— Assignment —
Transcribe the data below verbatim from the line with "Terms of service (443, 2556)" to the line with "Congelamento (41, 1996)". Include both of those lines.

— Collected data entries —
((

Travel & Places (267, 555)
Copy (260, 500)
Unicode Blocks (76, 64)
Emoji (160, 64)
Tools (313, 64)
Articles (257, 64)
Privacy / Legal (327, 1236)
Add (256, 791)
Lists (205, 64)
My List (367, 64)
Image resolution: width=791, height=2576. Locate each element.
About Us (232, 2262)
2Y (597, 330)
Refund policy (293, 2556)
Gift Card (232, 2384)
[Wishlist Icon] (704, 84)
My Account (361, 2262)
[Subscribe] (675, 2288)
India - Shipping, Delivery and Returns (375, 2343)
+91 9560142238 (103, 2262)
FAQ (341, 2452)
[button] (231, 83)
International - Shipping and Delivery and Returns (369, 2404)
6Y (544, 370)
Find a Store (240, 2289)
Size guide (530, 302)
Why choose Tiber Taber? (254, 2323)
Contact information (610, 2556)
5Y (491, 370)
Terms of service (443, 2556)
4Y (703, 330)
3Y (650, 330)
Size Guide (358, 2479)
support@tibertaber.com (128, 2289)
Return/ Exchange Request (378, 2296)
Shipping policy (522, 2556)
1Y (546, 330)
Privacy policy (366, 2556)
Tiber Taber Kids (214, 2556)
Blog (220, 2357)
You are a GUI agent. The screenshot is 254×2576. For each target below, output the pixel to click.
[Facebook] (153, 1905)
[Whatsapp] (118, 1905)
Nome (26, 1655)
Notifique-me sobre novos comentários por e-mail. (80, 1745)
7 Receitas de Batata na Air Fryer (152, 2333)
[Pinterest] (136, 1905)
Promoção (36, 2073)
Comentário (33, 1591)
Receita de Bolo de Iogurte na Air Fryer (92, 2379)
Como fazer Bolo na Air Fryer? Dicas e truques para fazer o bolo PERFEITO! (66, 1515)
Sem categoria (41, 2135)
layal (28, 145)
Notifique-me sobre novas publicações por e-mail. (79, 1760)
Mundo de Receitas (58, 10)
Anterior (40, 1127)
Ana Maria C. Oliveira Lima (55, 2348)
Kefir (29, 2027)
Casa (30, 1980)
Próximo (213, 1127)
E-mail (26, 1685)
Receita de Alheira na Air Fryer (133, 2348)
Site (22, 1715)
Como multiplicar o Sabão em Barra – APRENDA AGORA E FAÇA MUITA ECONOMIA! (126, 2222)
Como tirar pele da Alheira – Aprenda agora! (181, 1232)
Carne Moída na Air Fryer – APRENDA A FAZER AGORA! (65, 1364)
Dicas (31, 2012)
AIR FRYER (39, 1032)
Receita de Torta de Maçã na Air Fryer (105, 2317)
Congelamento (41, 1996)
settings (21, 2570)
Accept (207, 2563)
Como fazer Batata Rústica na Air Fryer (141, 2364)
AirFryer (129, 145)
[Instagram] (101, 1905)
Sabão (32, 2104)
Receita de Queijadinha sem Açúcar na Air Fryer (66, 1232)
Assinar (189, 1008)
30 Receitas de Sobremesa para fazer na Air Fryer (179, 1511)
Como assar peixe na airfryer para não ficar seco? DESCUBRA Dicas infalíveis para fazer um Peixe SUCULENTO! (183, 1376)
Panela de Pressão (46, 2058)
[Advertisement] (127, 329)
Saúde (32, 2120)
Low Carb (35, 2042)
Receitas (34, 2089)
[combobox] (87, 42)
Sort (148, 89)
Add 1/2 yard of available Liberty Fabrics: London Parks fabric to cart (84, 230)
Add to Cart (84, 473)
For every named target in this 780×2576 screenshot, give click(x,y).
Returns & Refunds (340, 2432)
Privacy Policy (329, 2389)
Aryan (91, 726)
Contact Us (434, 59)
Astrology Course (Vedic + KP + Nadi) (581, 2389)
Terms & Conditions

))

— Exercise output —
Terms of service (443, 2556)
4Y (703, 330)
3Y (650, 330)
Size Guide (358, 2479)
support@tibertaber.com (128, 2289)
Return/ Exchange Request (378, 2296)
Shipping policy (522, 2556)
1Y (546, 330)
Privacy policy (366, 2556)
Tiber Taber Kids (214, 2556)
Blog (220, 2357)
You are a GUI agent. The screenshot is 254×2576. For each target below, output the pixel to click.
[Facebook] (153, 1905)
[Whatsapp] (118, 1905)
Nome (26, 1655)
Notifique-me sobre novos comentários por e-mail. (80, 1745)
7 Receitas de Batata na Air Fryer (152, 2333)
[Pinterest] (136, 1905)
Promoção (36, 2073)
Comentário (33, 1591)
Receita de Bolo de Iogurte na Air Fryer (92, 2379)
Como fazer Bolo na Air Fryer? Dicas e truques para fazer o bolo PERFEITO! (66, 1515)
Sem categoria (41, 2135)
layal (28, 145)
Notifique-me sobre novas publicações por e-mail. (79, 1760)
Mundo de Receitas (58, 10)
Anterior (40, 1127)
Ana Maria C. Oliveira Lima (55, 2348)
Kefir (29, 2027)
Casa (30, 1980)
Próximo (213, 1127)
E-mail (26, 1685)
Receita de Alheira na Air Fryer (133, 2348)
Site (22, 1715)
Como multiplicar o Sabão em Barra – APRENDA AGORA E FAÇA MUITA ECONOMIA! (126, 2222)
Como tirar pele da Alheira – Aprenda agora! (181, 1232)
Carne Moída na Air Fryer – APRENDA A FAZER AGORA! (65, 1364)
Dicas (31, 2012)
AIR FRYER (39, 1032)
Receita de Torta de Maçã na Air Fryer (105, 2317)
Congelamento (41, 1996)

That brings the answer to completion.